━━ Supplied passage
Furthermore, play behaviors are a useful indicator of animal welfare because play behavior generally disappears under stress (Held & Špinka, 2011). There are caveats to this interpretation of play as an indicator of welfare because play can increase in response to reduced parental care or temporarily increase in response to social isolation. Play as an indicator of welfare in animals is also interesting because play has long been an indicator of psychological well-being in human children, and play inhibition is a symptom of clinical depression (Lous, de Wit, De Bruyn, & Riksen-Walraven, 2002).


In humans, and possibly other social animals, play also serves unique the function of allowing us to work through social problems without having to experience these problems directly. Sociologists and anthropologists have suggested this cultural role for play in human children, and even adults, for a long time (Sutton-Smith, 2001). Imaginative play allows children to take on imagined social roles and thus create, solve, and learn from imagined social conflicts without suffering real consequences from their decisions. For instance, young children playing “house” or “doctor” allows them to work they problems they perceive adults facing (correctly or incorrectly) and collaboratively arrive at a solution (in joint-imaginative play) or to talk through possible solutions in their own mind (in isolated-imaginative play).


Physical play allows children the same benefits as physical play in other animals, such as improved musculoskeletal fitness, cardiorespiratory fitness, and neural development as the motor system learns to coordinate new movement patterns. Physical play can also serve a social function, however. Physical play can allow for social disputes to be resolved or hierarchies to be established while reducing the physical harm to the individuals involved. An excellent demonstration of this point comes from the history of the Olympic Games. During the ancient Olympic Games, the city-states of Greece would declare a military truce and suspend all armed conflict against each other. This truce was recognized even during major conflicts, leading to a cessation of hostilities between Athens and Sparta during the Peloponnesian War, and was thus a respected part of ancient Greek culture (Kyle, 2007).
━━━━
━━ Extracted records
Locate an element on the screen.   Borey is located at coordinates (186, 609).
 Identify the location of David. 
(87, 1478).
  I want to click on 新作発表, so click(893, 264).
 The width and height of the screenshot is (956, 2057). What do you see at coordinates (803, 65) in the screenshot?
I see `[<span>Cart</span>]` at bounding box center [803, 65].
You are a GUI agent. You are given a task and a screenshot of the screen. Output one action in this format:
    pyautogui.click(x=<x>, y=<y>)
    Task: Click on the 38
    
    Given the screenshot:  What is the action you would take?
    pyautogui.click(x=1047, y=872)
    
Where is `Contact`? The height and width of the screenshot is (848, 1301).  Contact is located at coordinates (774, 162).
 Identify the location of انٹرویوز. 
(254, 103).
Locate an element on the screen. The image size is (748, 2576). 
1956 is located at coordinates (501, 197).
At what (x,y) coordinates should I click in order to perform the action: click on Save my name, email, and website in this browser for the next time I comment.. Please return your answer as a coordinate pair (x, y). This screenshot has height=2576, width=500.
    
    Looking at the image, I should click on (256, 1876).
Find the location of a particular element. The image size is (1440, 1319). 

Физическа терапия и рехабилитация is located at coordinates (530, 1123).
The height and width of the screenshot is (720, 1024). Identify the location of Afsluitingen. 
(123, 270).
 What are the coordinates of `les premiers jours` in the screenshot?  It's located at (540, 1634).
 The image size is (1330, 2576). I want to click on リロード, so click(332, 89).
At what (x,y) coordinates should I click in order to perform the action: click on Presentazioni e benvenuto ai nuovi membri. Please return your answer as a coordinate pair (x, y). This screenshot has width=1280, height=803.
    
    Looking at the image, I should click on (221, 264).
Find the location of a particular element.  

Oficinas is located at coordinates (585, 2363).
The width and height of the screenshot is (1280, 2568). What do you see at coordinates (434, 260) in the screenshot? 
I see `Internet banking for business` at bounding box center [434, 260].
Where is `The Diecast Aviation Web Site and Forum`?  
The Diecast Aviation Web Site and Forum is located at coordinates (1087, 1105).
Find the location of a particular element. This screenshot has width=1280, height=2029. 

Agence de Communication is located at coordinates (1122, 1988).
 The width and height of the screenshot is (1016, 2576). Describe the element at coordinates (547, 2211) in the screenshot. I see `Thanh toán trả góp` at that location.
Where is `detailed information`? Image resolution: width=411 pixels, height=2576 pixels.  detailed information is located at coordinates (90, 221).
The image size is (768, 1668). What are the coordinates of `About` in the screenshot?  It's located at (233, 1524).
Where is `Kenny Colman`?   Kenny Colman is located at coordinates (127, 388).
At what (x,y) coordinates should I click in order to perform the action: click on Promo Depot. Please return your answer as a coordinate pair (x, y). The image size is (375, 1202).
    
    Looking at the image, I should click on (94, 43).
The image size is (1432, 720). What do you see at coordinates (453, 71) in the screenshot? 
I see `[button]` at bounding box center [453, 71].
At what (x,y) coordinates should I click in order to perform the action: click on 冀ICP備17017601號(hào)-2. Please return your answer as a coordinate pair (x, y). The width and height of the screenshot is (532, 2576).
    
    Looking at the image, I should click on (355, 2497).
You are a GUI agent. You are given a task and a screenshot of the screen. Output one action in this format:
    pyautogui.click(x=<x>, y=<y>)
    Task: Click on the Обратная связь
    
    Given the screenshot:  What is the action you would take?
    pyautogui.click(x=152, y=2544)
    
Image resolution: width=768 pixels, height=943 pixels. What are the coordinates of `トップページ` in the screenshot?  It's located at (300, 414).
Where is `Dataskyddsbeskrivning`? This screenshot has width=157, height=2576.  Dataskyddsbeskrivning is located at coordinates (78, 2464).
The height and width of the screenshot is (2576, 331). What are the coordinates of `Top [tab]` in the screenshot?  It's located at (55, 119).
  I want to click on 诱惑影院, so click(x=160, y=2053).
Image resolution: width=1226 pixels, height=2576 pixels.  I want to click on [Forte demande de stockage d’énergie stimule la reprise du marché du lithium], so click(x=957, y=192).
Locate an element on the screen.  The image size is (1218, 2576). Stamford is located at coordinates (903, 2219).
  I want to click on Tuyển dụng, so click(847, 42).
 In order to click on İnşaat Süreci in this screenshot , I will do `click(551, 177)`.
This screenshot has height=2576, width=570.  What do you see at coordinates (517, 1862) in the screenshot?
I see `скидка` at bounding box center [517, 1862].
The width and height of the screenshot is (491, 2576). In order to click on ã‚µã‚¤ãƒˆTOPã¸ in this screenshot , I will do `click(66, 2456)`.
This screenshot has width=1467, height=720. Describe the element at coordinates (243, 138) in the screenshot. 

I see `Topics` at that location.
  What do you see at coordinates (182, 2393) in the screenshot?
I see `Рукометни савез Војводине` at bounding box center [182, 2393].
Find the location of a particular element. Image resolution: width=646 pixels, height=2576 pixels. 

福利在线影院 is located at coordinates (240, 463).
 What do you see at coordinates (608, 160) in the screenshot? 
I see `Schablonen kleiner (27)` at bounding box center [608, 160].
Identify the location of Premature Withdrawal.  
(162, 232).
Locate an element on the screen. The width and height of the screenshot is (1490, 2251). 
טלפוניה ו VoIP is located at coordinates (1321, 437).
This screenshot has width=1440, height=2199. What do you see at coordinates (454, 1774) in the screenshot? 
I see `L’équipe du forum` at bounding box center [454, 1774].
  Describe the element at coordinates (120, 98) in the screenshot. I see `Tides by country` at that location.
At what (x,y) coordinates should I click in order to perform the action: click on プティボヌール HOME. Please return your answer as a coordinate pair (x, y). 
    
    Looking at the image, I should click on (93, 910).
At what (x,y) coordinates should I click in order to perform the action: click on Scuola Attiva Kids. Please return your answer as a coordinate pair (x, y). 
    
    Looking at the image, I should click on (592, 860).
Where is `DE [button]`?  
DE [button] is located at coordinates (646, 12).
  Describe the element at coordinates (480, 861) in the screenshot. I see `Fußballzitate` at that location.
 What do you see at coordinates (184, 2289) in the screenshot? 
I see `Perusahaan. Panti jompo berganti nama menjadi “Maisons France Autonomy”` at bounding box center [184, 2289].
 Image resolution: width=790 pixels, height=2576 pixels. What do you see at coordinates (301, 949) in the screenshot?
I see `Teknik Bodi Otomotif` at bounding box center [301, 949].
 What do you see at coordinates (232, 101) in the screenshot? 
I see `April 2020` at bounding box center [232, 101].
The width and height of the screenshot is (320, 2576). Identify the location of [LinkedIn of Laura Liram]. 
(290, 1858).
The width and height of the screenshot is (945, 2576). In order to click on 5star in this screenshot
━━━━
> _Brief 1_
In the passage on play, what did the city-states of Greece declare during the ancient Olympic Games?
> _Brief 2_
Transcribe part of the passage on play, beginning at the words "In humans, and" and stopping after "(in isolated-imaginative play).".
The rows are separate material, unrelated to the passage on play.

> _Your solution 1_
They declared a military truce and suspended all armed conflict against each other.

> _Your solution 2_
In humans, and possibly other social animals, play also serves unique the function of allowing us to work through social problems without having to experience these problems directly. Sociologists and anthropologists have suggested this cultural role for play in human children, and even adults, for a long time (Sutton-Smith, 2001). Imaginative play allows children to take on imagined social roles and thus create, solve, and learn from imagined social conflicts without suffering real consequences from their decisions. For instance, young children playing “house” or “doctor” allows them to work they problems they perceive adults facing (correctly or incorrectly) and collaboratively arrive at a solution (in joint-imaginative play) or to talk through possible solutions in their own mind (in isolated-imaginative play).